ACTIVITY: Here is the listing. Print it exactly.

WORKING DATA:
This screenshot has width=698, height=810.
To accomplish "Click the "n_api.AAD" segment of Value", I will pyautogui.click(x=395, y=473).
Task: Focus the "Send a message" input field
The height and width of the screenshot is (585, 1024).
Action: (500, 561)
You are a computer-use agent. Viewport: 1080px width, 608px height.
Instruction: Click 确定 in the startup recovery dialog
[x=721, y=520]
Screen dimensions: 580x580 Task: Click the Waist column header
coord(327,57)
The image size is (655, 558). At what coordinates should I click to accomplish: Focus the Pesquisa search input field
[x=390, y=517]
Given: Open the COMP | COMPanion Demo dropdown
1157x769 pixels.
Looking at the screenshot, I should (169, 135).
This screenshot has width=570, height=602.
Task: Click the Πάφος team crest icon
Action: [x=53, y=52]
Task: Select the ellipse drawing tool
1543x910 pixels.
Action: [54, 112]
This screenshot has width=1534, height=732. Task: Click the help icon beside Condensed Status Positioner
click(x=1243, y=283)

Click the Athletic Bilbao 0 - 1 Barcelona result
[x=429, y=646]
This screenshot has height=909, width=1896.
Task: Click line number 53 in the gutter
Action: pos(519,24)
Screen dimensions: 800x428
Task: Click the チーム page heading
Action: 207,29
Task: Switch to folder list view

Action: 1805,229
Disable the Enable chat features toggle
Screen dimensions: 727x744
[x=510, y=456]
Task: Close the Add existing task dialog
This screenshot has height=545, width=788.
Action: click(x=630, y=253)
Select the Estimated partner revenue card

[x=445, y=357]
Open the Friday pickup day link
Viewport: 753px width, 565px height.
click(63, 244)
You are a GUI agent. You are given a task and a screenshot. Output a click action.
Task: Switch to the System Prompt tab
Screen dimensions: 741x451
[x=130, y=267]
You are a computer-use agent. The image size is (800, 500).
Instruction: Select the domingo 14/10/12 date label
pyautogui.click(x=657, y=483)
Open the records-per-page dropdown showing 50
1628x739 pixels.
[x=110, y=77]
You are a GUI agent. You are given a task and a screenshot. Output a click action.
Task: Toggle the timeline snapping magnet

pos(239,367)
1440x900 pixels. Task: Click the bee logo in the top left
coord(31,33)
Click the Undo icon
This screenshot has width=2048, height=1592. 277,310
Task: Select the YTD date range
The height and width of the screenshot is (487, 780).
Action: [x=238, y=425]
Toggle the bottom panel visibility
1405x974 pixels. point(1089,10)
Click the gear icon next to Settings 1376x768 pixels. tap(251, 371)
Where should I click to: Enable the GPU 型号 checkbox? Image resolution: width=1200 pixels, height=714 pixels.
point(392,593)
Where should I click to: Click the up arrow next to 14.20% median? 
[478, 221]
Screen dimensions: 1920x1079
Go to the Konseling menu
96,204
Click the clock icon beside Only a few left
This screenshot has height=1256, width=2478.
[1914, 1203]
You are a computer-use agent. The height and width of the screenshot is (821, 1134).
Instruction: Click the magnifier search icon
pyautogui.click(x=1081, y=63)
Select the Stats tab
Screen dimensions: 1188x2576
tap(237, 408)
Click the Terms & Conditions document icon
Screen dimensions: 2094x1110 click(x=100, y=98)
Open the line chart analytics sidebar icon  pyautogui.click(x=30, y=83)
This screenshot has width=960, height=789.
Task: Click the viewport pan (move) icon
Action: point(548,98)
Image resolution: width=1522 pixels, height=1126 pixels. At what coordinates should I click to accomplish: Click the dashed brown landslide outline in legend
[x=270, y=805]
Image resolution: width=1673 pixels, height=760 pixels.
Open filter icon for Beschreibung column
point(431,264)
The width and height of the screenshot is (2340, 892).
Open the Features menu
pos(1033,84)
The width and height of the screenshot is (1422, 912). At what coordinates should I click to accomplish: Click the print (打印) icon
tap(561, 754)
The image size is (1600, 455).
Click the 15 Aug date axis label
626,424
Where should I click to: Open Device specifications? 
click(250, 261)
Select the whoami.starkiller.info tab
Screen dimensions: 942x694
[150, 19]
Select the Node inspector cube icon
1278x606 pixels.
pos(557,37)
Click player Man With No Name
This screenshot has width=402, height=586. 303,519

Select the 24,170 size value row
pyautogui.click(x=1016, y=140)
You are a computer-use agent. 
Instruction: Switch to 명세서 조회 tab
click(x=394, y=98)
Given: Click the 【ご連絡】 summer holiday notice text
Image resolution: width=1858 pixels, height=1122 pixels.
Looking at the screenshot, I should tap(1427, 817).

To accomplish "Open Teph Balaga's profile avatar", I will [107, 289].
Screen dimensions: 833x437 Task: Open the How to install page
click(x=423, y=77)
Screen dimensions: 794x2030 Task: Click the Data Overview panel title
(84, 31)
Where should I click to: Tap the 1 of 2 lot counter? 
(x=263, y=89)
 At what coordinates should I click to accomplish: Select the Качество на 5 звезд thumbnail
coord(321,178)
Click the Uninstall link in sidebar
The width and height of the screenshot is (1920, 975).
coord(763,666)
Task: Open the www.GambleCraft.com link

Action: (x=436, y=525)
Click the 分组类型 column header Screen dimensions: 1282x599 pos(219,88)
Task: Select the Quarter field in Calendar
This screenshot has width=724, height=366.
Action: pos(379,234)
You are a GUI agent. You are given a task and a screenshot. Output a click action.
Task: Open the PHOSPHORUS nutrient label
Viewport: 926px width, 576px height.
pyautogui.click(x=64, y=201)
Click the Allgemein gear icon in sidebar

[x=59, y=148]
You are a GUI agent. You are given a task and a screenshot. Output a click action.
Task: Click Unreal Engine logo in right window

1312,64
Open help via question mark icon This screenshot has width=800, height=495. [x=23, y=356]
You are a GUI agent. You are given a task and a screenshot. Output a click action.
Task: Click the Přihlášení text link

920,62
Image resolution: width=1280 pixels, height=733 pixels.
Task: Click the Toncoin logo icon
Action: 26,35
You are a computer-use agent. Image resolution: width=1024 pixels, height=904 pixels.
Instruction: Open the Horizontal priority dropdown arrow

PROBLEM SOLUTION:
This screenshot has width=698, height=810.
To accomplish "Click the "n_api.AAD" segment of Value", I will pyautogui.click(x=395, y=473).
Task: Focus the "Send a message" input field
The height and width of the screenshot is (585, 1024).
Action: (500, 561)
You are a computer-use agent. Viewport: 1080px width, 608px height.
Instruction: Click 确定 in the startup recovery dialog
[x=721, y=520]
Screen dimensions: 580x580 Task: Click the Waist column header
coord(327,57)
The image size is (655, 558). At what coordinates should I click to accomplish: Focus the Pesquisa search input field
[x=390, y=517]
Given: Open the COMP | COMPanion Demo dropdown
1157x769 pixels.
Looking at the screenshot, I should (169, 135).
This screenshot has width=570, height=602.
Task: Click the Πάφος team crest icon
Action: [x=53, y=52]
Task: Select the ellipse drawing tool
1543x910 pixels.
Action: [54, 112]
This screenshot has width=1534, height=732. Task: Click the help icon beside Condensed Status Positioner
click(x=1243, y=283)

Click the Athletic Bilbao 0 - 1 Barcelona result
[x=429, y=646]
This screenshot has height=909, width=1896.
Task: Click line number 53 in the gutter
Action: pos(519,24)
Screen dimensions: 800x428
Task: Click the チーム page heading
Action: 207,29
Task: Switch to folder list view

Action: 1805,229
Disable the Enable chat features toggle
Screen dimensions: 727x744
[x=510, y=456]
Task: Close the Add existing task dialog
This screenshot has height=545, width=788.
Action: click(x=630, y=253)
Select the Estimated partner revenue card

[x=445, y=357]
Open the Friday pickup day link
Viewport: 753px width, 565px height.
click(63, 244)
You are a GUI agent. You are given a task and a screenshot. Output a click action.
Task: Switch to the System Prompt tab
Screen dimensions: 741x451
[x=130, y=267]
You are a computer-use agent. The image size is (800, 500).
Instruction: Select the domingo 14/10/12 date label
pyautogui.click(x=657, y=483)
Open the records-per-page dropdown showing 50
1628x739 pixels.
[x=110, y=77]
You are a GUI agent. You are given a task and a screenshot. Output a click action.
Task: Toggle the timeline snapping magnet

pos(239,367)
1440x900 pixels. Task: Click the bee logo in the top left
coord(31,33)
Click the Undo icon
This screenshot has width=2048, height=1592. 277,310
Task: Select the YTD date range
The height and width of the screenshot is (487, 780).
Action: [x=238, y=425]
Toggle the bottom panel visibility
1405x974 pixels. point(1089,10)
Click the gear icon next to Settings 1376x768 pixels. tap(251, 371)
Where should I click to: Enable the GPU 型号 checkbox? Image resolution: width=1200 pixels, height=714 pixels.
point(392,593)
Where should I click to: Click the up arrow next to 14.20% median? 
[478, 221]
Screen dimensions: 1920x1079
Go to the Konseling menu
96,204
Click the clock icon beside Only a few left
This screenshot has height=1256, width=2478.
[1914, 1203]
You are a computer-use agent. The height and width of the screenshot is (821, 1134).
Instruction: Click the magnifier search icon
pyautogui.click(x=1081, y=63)
Select the Stats tab
Screen dimensions: 1188x2576
tap(237, 408)
Click the Terms & Conditions document icon
Screen dimensions: 2094x1110 click(x=100, y=98)
Open the line chart analytics sidebar icon  pyautogui.click(x=30, y=83)
This screenshot has width=960, height=789.
Task: Click the viewport pan (move) icon
Action: point(548,98)
Image resolution: width=1522 pixels, height=1126 pixels. At what coordinates should I click to accomplish: Click the dashed brown landslide outline in legend
[x=270, y=805]
Image resolution: width=1673 pixels, height=760 pixels.
Open filter icon for Beschreibung column
point(431,264)
The width and height of the screenshot is (2340, 892).
Open the Features menu
pos(1033,84)
The width and height of the screenshot is (1422, 912). At what coordinates should I click to accomplish: Click the print (打印) icon
tap(561, 754)
The image size is (1600, 455).
Click the 15 Aug date axis label
626,424
Where should I click to: Open Device specifications? 
click(250, 261)
Select the whoami.starkiller.info tab
Screen dimensions: 942x694
[150, 19]
Select the Node inspector cube icon
1278x606 pixels.
pos(557,37)
Click player Man With No Name
This screenshot has width=402, height=586. 303,519

Select the 24,170 size value row
pyautogui.click(x=1016, y=140)
You are a computer-use agent. 
Instruction: Switch to 명세서 조회 tab
click(x=394, y=98)
Given: Click the 【ご連絡】 summer holiday notice text
Image resolution: width=1858 pixels, height=1122 pixels.
Looking at the screenshot, I should tap(1427, 817).

To accomplish "Open Teph Balaga's profile avatar", I will [107, 289].
Screen dimensions: 833x437 Task: Open the How to install page
click(x=423, y=77)
Screen dimensions: 794x2030 Task: Click the Data Overview panel title
(84, 31)
Where should I click to: Tap the 1 of 2 lot counter? 
(x=263, y=89)
 At what coordinates should I click to accomplish: Select the Качество на 5 звезд thumbnail
coord(321,178)
Click the Uninstall link in sidebar
The width and height of the screenshot is (1920, 975).
coord(763,666)
Task: Open the www.GambleCraft.com link

Action: (x=436, y=525)
Click the 分组类型 column header Screen dimensions: 1282x599 pos(219,88)
Task: Select the Quarter field in Calendar
This screenshot has width=724, height=366.
Action: pos(379,234)
You are a GUI agent. You are given a task and a screenshot. Output a click action.
Task: Open the PHOSPHORUS nutrient label
Viewport: 926px width, 576px height.
pyautogui.click(x=64, y=201)
Click the Allgemein gear icon in sidebar

[x=59, y=148]
You are a GUI agent. You are given a task and a screenshot. Output a click action.
Task: Click Unreal Engine logo in right window

1312,64
Open help via question mark icon This screenshot has width=800, height=495. [x=23, y=356]
You are a GUI agent. You are given a task and a screenshot. Output a click action.
Task: Click the Přihlášení text link

920,62
Image resolution: width=1280 pixels, height=733 pixels.
Task: Click the Toncoin logo icon
Action: 26,35
You are a computer-use agent. Image resolution: width=1024 pixels, height=904 pixels.
Instruction: Open the Horizontal priority dropdown arrow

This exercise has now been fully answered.